In today’s knowledge economy, employees with unique skills have a profound impact on organizations. It’s crucial to keep them happy. Many managers believe that compensation is the key (as the eye-popping rewards paid to employees in the upper echelon show). But genuinely talented people aren’t just motivated by money. Earlier, we discussed key challenges organizations are facing today while attracting and retaining the best talent. While there’s no silver bullet but let’s look at ways in which we can address some of these challenges.
- Brand, compensation, and Benefits – this is more long-term play and organizations need to work on creating a brand that is known for helping employees succeed while challenging them to exceed their potential. Every brand needs to have a personality and how well can talent associate with that will go a long way in both attracting and more importantly retaining people.
- Recruitment Process – how do we make this more structured and shorter gone are the days when companies used to take 30-45 days to screen profiles and then respond via a standard e-mail on the next steps. This shows the agility and decision-making framework of an organization, something the young workforce definitely looks at. For all senior hires, make sure verification and reference are part of the standard process before making the final offer – it’s good to talk to a few people to get a perspective on the values, people, and hard skills your next leader brings to the table.
- Diversity, Equity & Inclusion (DE&I ) – It starts with awareness and is important to train interview panelists and leaders to look beyond their biases and recruit the best available talent for their respective organizations. It’s also a good idea to encourage hiring people who were out of the job market for personal / family challenges as you might find some excellent talent there who might not be in the eye of the market due to career breaks.

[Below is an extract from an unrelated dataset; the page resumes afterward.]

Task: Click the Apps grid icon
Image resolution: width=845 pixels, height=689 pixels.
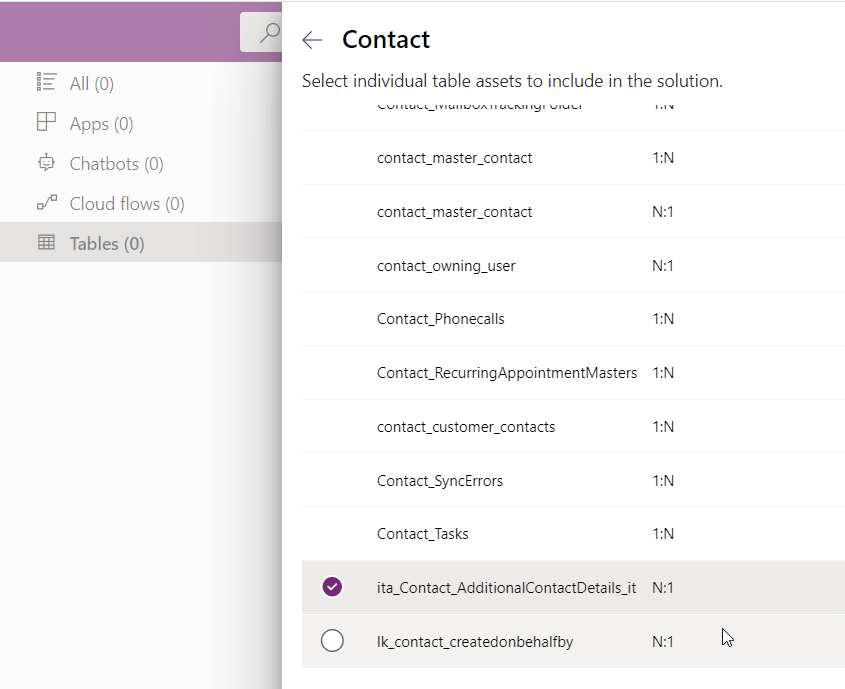Action: 46,123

- Counteroffer scenario – Playing with market dynamics is a reality and you need to be prepared to have a range with which you can work. Get this initially from the hiring manager to avoid going back and forth and slowing the process. As a recruiter, you need to use judgment, interview feedback, and candidate fitment while making the final offer. Good to understand what the candidate is looking for is its money, title, job description, future growth opportunity, company brand & so on, and make sure your offer is touching that key point.

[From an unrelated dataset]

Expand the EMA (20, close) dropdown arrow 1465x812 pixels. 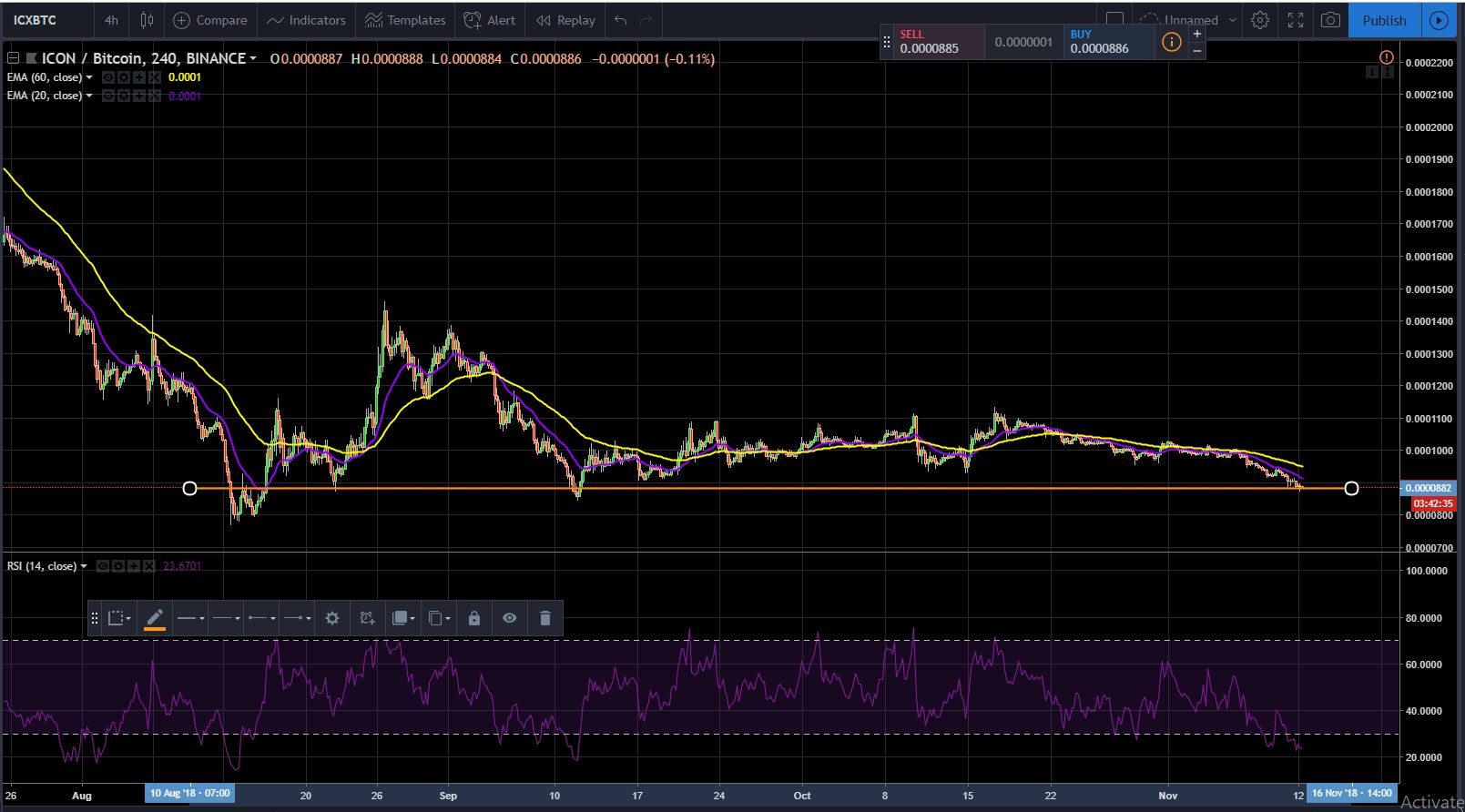(x=89, y=96)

- High offer Dropouts – Again reality of the market, while you need to do an analysis on the top reasons for dropouts, it’s also good to have a healthy recruiting pipeline (20-25%) more than the actual hiring number to avoid any last-minute surprises.
Top talent enables outcomes that otherwise wouldn’t be possible — special, tail-of-the-distribution-curve outcomes. If you rely on these people for outstanding organizational performance, you must tweak the way you look at them and treat them as valued, unique individuals.